> **DIRECTIONS**
Only the lines of the listing below that run from the line with "Image resolution: width=649" through the line with "September 1 at" are to be set down, word for word. Pictures stay out.

> **INPUT DATA**

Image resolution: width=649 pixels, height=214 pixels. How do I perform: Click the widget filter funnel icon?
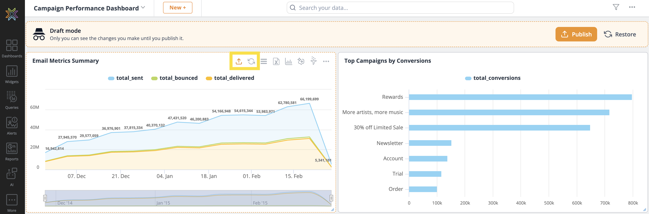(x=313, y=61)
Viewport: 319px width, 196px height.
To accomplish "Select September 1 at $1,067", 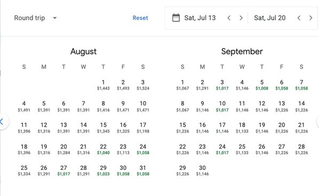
==
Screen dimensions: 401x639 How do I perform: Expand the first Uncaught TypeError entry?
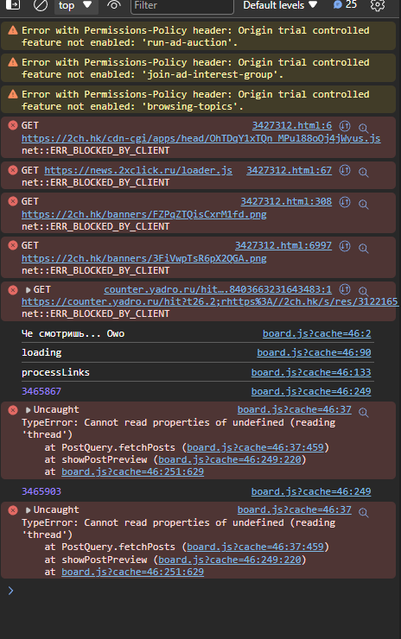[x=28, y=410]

> **PROBLEM SOLUTION**
Image resolution: width=649 pixels, height=214 pixels. How do I perform: Click the widget filter funnel icon?
(x=313, y=61)
Viewport: 319px width, 196px height.
To accomplish "Select September 1 at $1,067", 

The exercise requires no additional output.